| I am really interested if that really matters. Package managers often comes with rating system. npmjs has weekly downloads, pull requests, and other popularity scores. I am layman in AI, but why would anyone think that this would affect anything, like AI? Why would anyone train on noname package, that noone uses? Stats for spam packages can have higher-than-none stats, but that also makes them vulnerable for sweep removal of all potential spam packages, since they are connected, etc. etc. Any credible company will not use a noname spam package, will verify their contents. That is at least what happened in all companies I have worked for. |
…almost certainly for the same reason that any “train AI using only good data, reduce hallucinations!” suggestion is in the “daydream” rather than “great idea” category.
Creating high quality filtered datasets is enormously more time consuming and expensive than just dumping everything you can get you hands on in.

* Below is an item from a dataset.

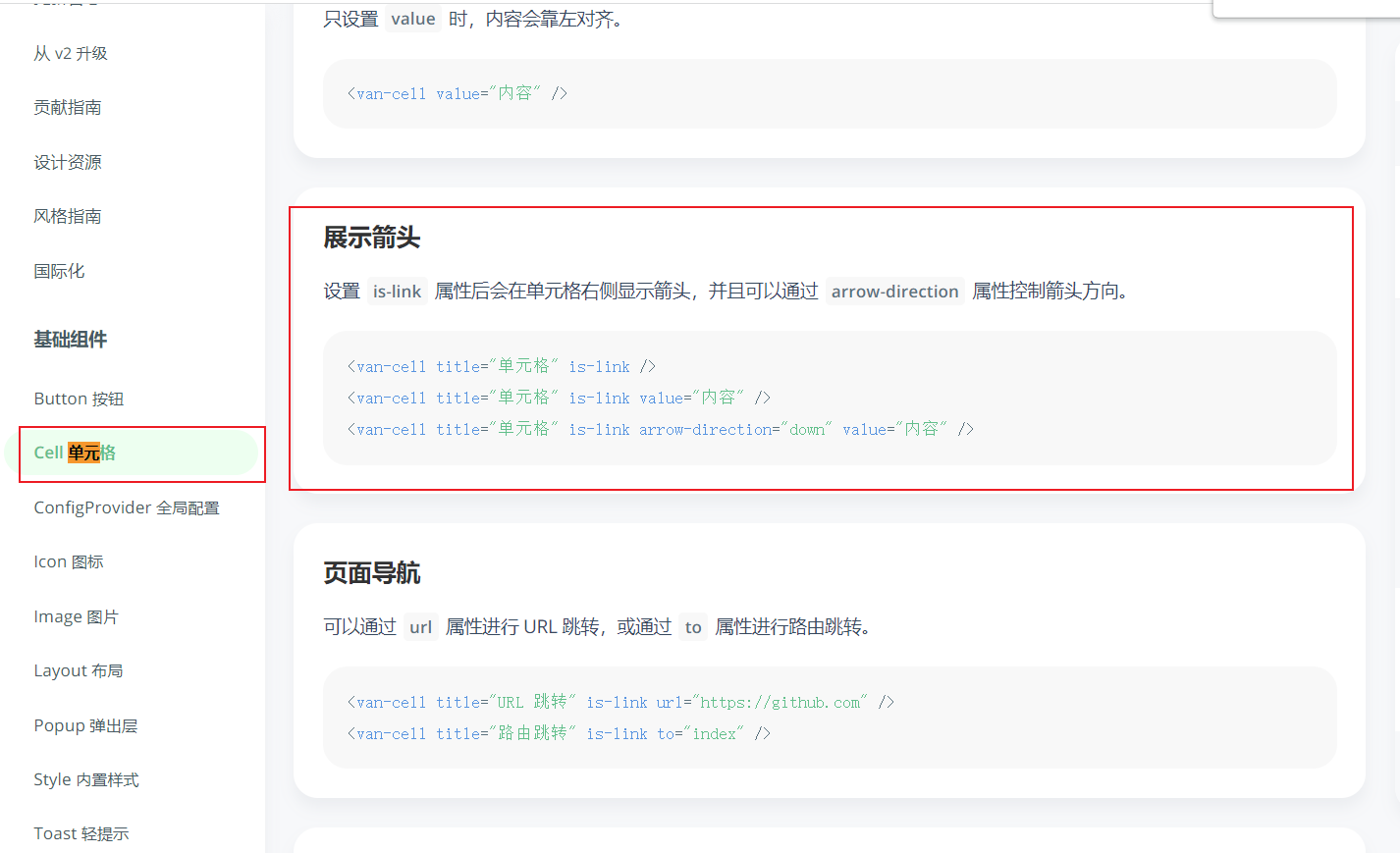This screenshot has height=853, width=1400.
Task: Open ConfigProvider 全局配置 in the sidebar
Action: pos(127,507)

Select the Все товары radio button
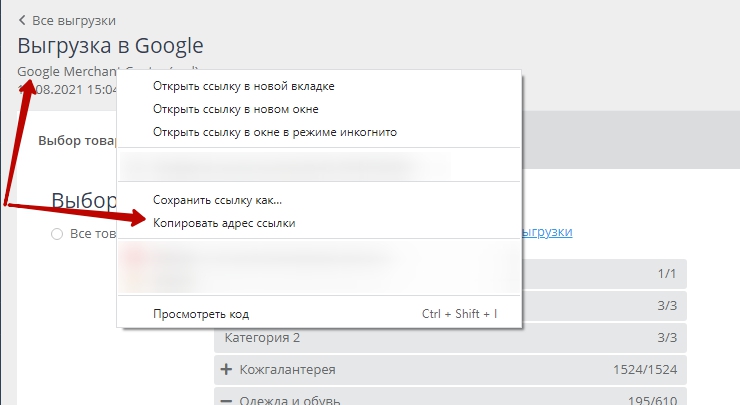pos(57,233)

It seems obvious to ignore packages that are obviously unused and spam, but tldr; no idiot is going to be pouring spam into npm unless there’s some kind of benefit from it; people accidentally using it, mixing it into the dependency tree of legit packages, etc.

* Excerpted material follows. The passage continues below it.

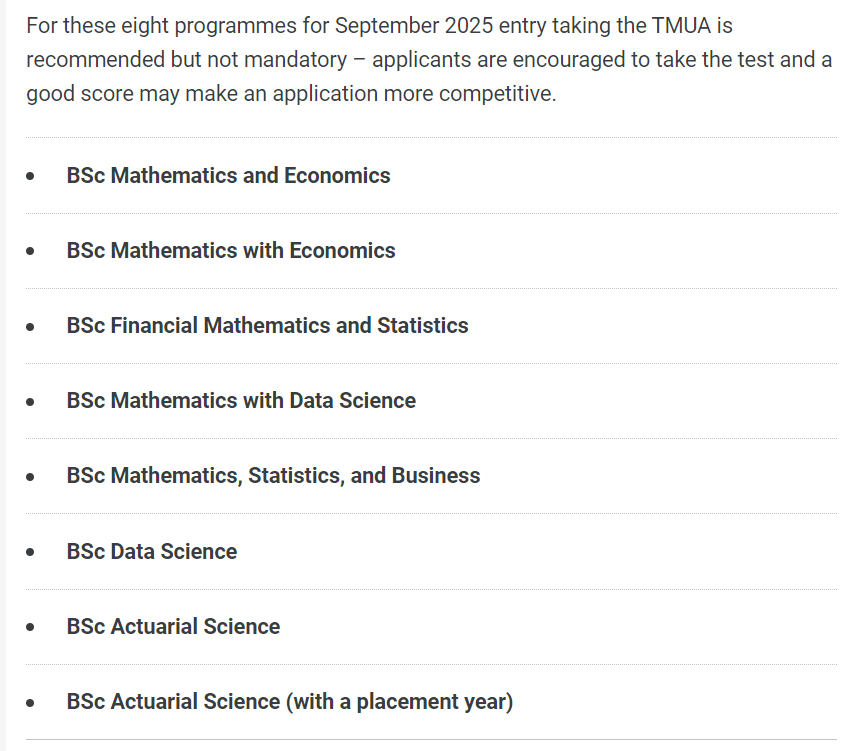
Task: Open the BSc Mathematics and Economics link
Action: pos(228,176)
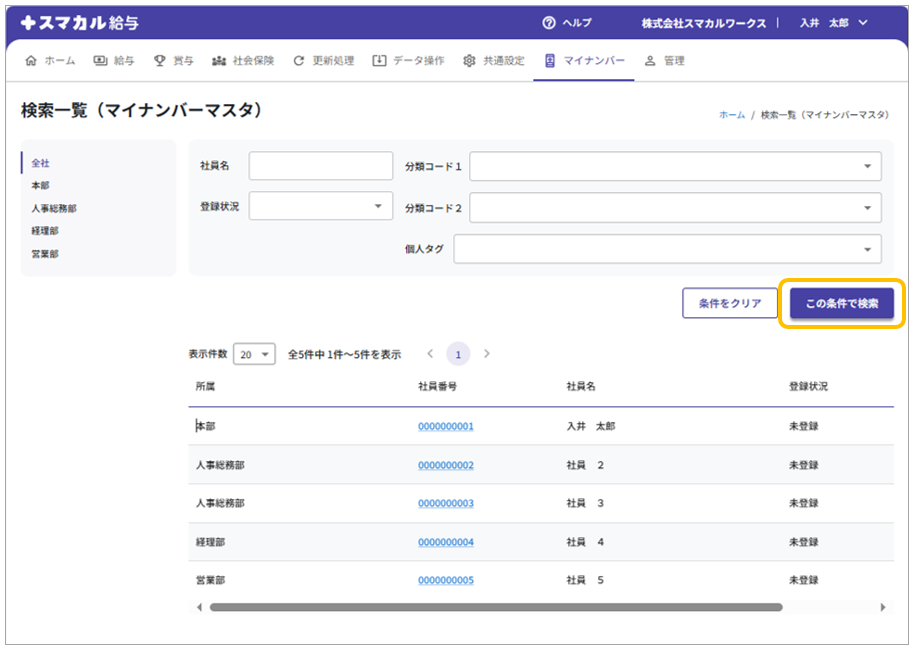Switch to the マイナンバー tab
This screenshot has height=654, width=916.
click(x=584, y=61)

It’s more likely that the successful folk doing this aren’t being caught, and the ones being caught are “me too” idiots. Or, the spam is working and people are actually (for whatever incomprehensible reason) actually using at least some of the packages.
TLDR; if dependency auditing and supply chain attack were trivial to solve, it wouldn’t be a problem.
…but based on the fact that we continue endlessly to see these issues, you can assume that it’s probably more diff to solve than it trivially appears.